Lucretius De Rerum Natura Book I: When human life – before the eyes of all – lay foully prostrate upon the earth, crushed down under the weight of religion, which glowered down from heaven upon mortal men with a hideous appearance, one man — a Greek — first dared to lift up his mortal eyes and stand up face-to-face against religion. This man could not be quashed either by stories of gods or thunderbolts or even by the deafening roar of heaven. Those things only spurred on the eager courage of his soul, filling him with desire to be the first to burst the tight bars placed on Nature’s gates. The living force of his soul won the day, and on he passed, far beyond the flaming walls of the world, travelling with his mind and with his spirit the immeasurable universe. And from there he returned to us – like a conqueror — to tell us what can be, and what cannot, and on what principle and deep-set boundary mark Nature has established all things. Through this knowledge, superstition is thrown down and trampled underfoot, and by his victory we are raised equal with the stars.
Lucretius De Rerum Natura Book I: Your terror and darkness of mind must be dispelled — not by the rays of the sun and glittering shafts of day, but by the study of the law of nature.
Lucretius De Rerum Natura Book II: For even as children are terrified and dread all things in the thick darkness, thus we in the daylight fear at times things not a bit more to be dreaded than those which children shudder at in the dark and fancy to be true. Therefore this terror and darkness of mind must be dispelled, not by the rays of the sun and glittering shafts of day, but by a clear view of the law of Nature.
Lucretius De Rerum Natura Book III: So far, I have shown in what way all things have their first beginnings, of such diverse shapes, which fly spontaneously on in everlasting motion, and how all things are produced out of these.

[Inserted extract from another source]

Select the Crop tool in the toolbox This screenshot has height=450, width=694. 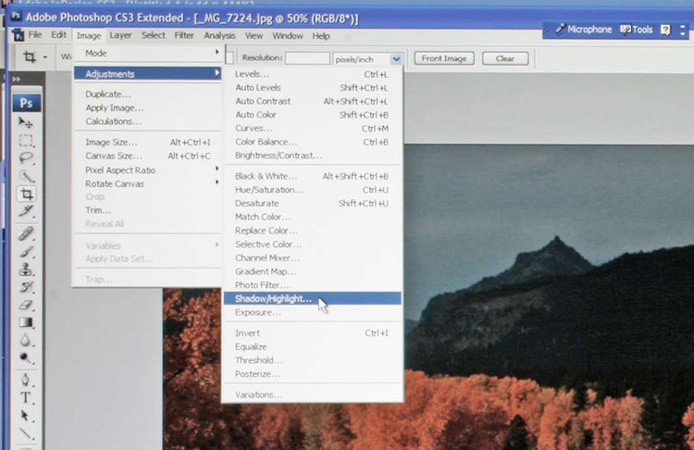27,194
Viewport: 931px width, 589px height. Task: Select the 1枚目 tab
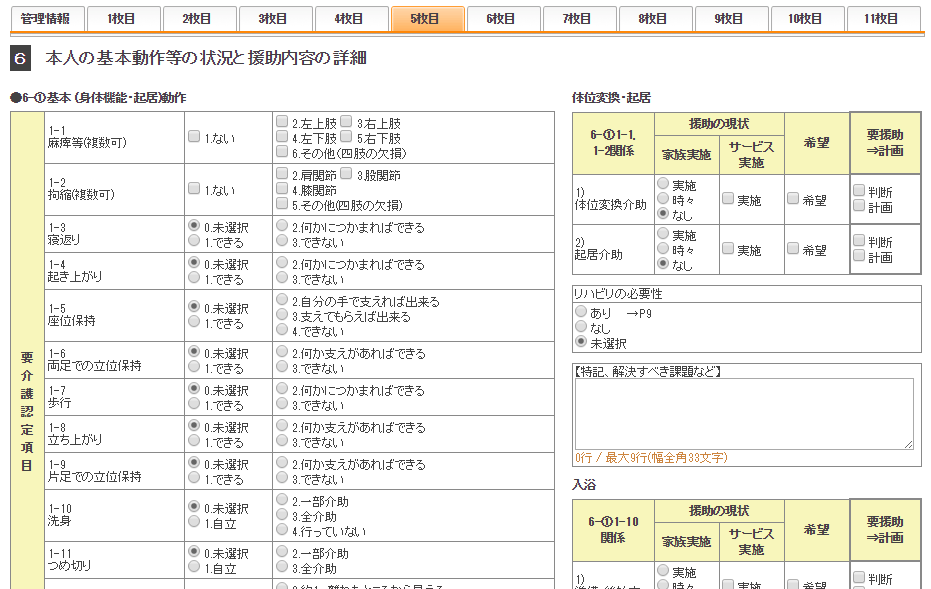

Next, my verses much clear up the nature of the mind and soul, and drive the dread of Hell headlong away, since that dread troubles the life of man from its inmost depths, and overspreads all things with the blackness of death, allowing no pleasure to be pure and unalloyed.
Lucretius De Rerum Natura Book III: And men are driven on by an unreal dread, wishing to escape and keep the gates of death far away. They amass wealth by civil bloodshed and greedily double their riches, piling up murder on murder. Such men cruelly celebrate the sad death of a brother, and hate and fear the tables of their relatives. Often, from the same fear, envy causes them to grieve, and they moan that before their very eyes another person is powerful, famous, and walks arrayed in gorgeous dignity, while they are wallowing in darkness and dirt. Some wear themselves to death for the sake of statues and a famous name. Often men dread death to such a degree that hate of life and the sight of daylight seizes them so that in their sorrow they commit suicide, quite forgetting that this fear of death was the source of their worries. Fear of death prompts some men to forsake all sense of shame, and others to burst asunder the bonds of friendship, overturning duty at its very base. Often men even betray their country and their parents in seeking to escape the realms of Hell. For even as children are flurried and dread all things in the thick darkness, thus we in the daylight fear things not a bit more to be dreaded than what children shudder at in the dark and fancy to be real. This terror and darkness of mind must be dispelled, not by the rays of the sun and glittering shafts of day, but by the study of the law of Nature.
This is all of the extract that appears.